Mishel Reviews
Series or Stand Alone: Stand Alone
Release Date: October 2013 (First published August 2006)
Publisher: Quirk Books
Pages: 240 (ebook)
My Rating: 2.5/5
Source: Received for review from publisher
Cover: Thumbs down, although the ebook cover is far better than the original paperback cover.
Its a Terrible Day in the Neighborhood
They told you the suburbs were a great place to live. They said nothing bad could ever happen here.
But they were wrong.
This collection of terrifying true stories exposes the dark side of life in the ’burbs—from corpses buried in backyards and ghosts lurking in fast food restaurants to UFOs, vanishing persons, bizarre apparitions, and worse. Consider:
• The Soccer Mom’s Secret. Meet Melinda Raisch of Columbus, Ohio. She’s the wife of a dentist. A mother of three. A PTA member. And she has enough murderous secrets to fill a minivan.
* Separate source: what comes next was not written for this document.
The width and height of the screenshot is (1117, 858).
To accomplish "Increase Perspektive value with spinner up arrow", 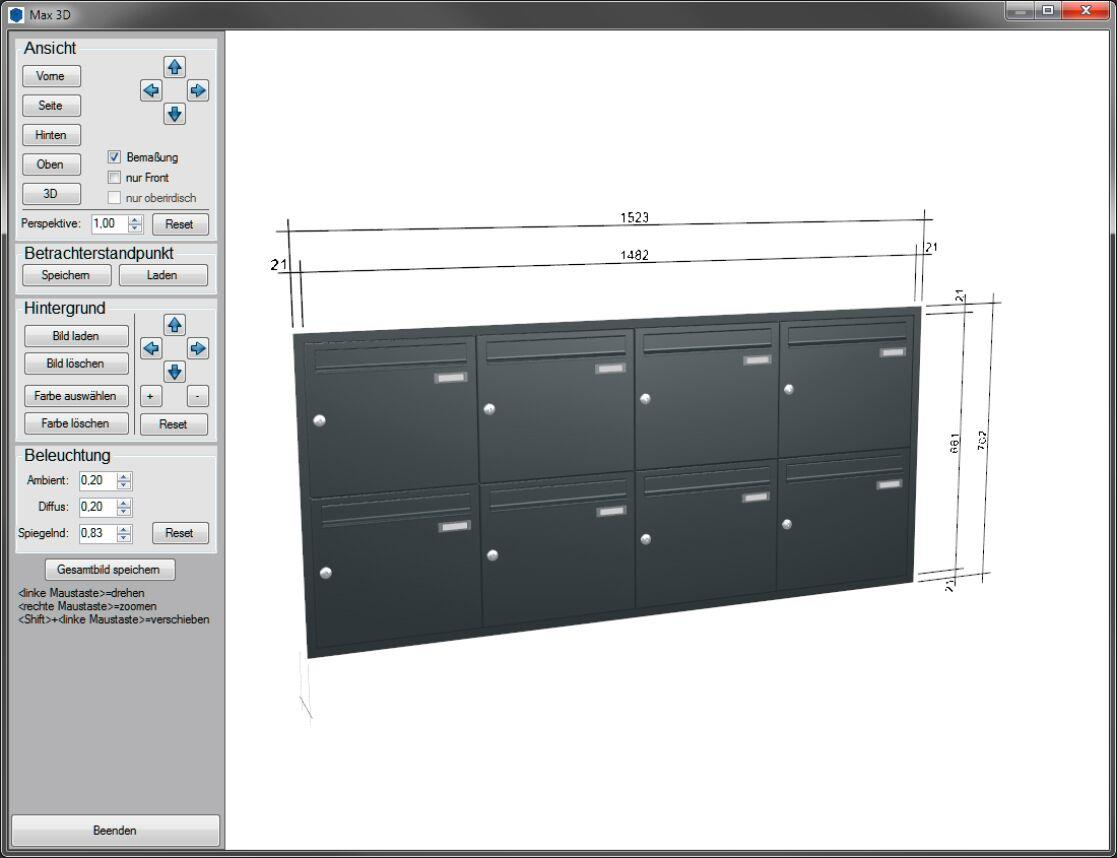I will click(136, 219).
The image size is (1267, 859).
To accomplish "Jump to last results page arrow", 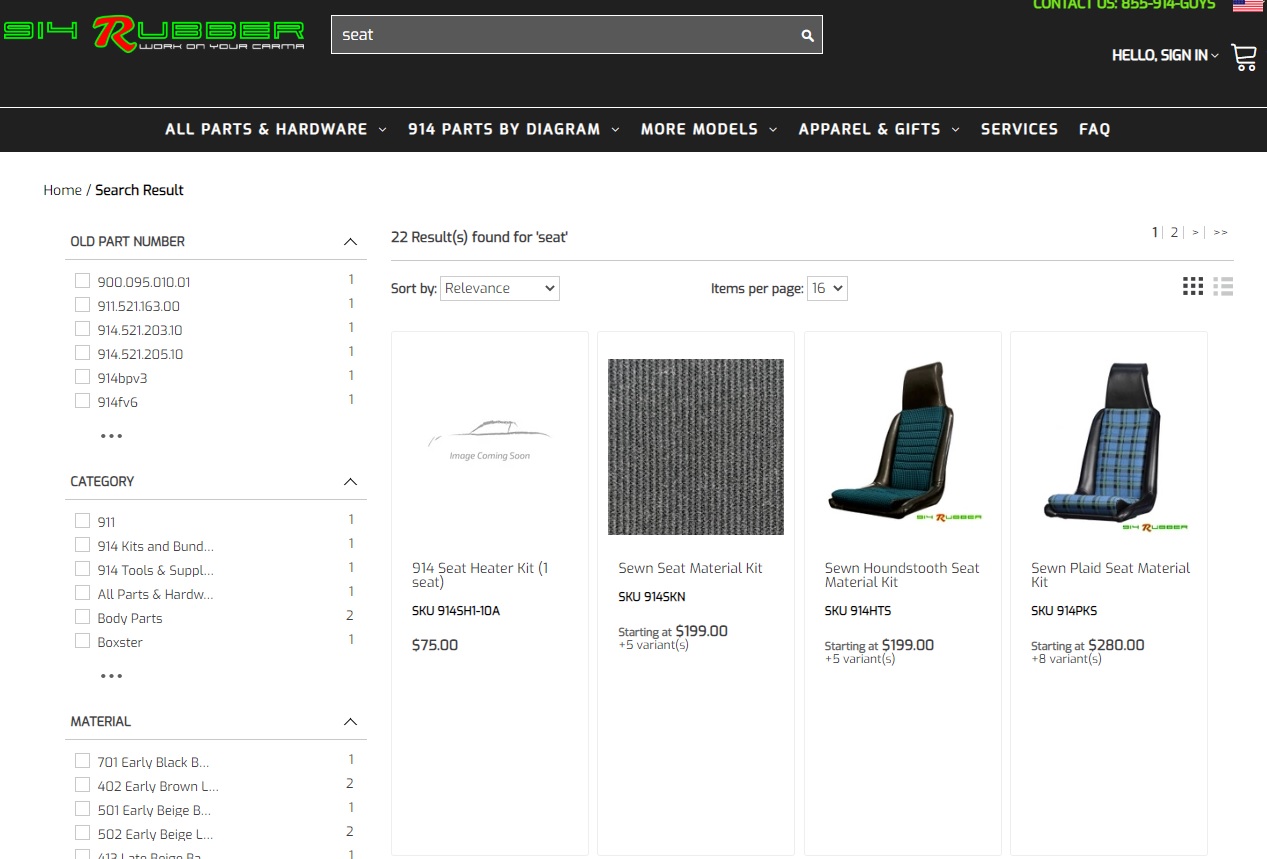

• Noise Pollution. More than 100 residents of Kokomo, Indiana, claim their small town is under attack by a low-pitched humming sound that erodes health and sanity. Too bad they’re the only ones who can hear it.
• Death Takes a Holiday inn. There’s nothing more reassuring than a big chain hotel in a quaint small town—unless it’s the Holiday Inn of Grand Island, New York, where you’ll spend the night with the spirit of a mischievous little girl.
So lock your doors, dim the lights, and prepare to stay up all night with this creepy collection of true tales. We promise you’ll never look at white picket fences the same way again!
Review:
I can’t really recall what I was expecting out of Suburban Legends when I agreed to review it. I don’t remember it sinking in to my brain that the stories within were true tales of the “dark side” of suburban life. (Depsite that being said right in the beginning of the synopsis… DUH! *smacks head*) I must have been thinking this was going to be a cool, fictional anthology filled with strange but equally as entertaining tales of the oddities that can occur in Suburbia. Uhhh, no…
Granted some of these stories were entertaining, creepy, and weird but I really lost interest a time or two while reading it. The stories include ghost sightings/hauntings, UFO encounters, monsters, random mysterious happening, and even murder. I admit I was more interested in the murder stories than anything else. I didn’t like how there was really no atmosphere to the book. I know it was a hodge-podge of true facts but I could have seen the exact same thing on a television show or browsing the internet. The only difference in doing that was all these stories were already put together for me…but there was no real storytelling; just a “wham-bam-thank-you-mam” kind of spread. *shrugs* Am I too picky here?
The book is quick, light, and an easy read. The re-release in ebook format is great for the upcoming Halloween season. There is a definite audience for Suburban Legends…it’s the same audience who can watch haunted ghost or urban legend TV shows all the time. I had fun but not enough to really want to go through it again.....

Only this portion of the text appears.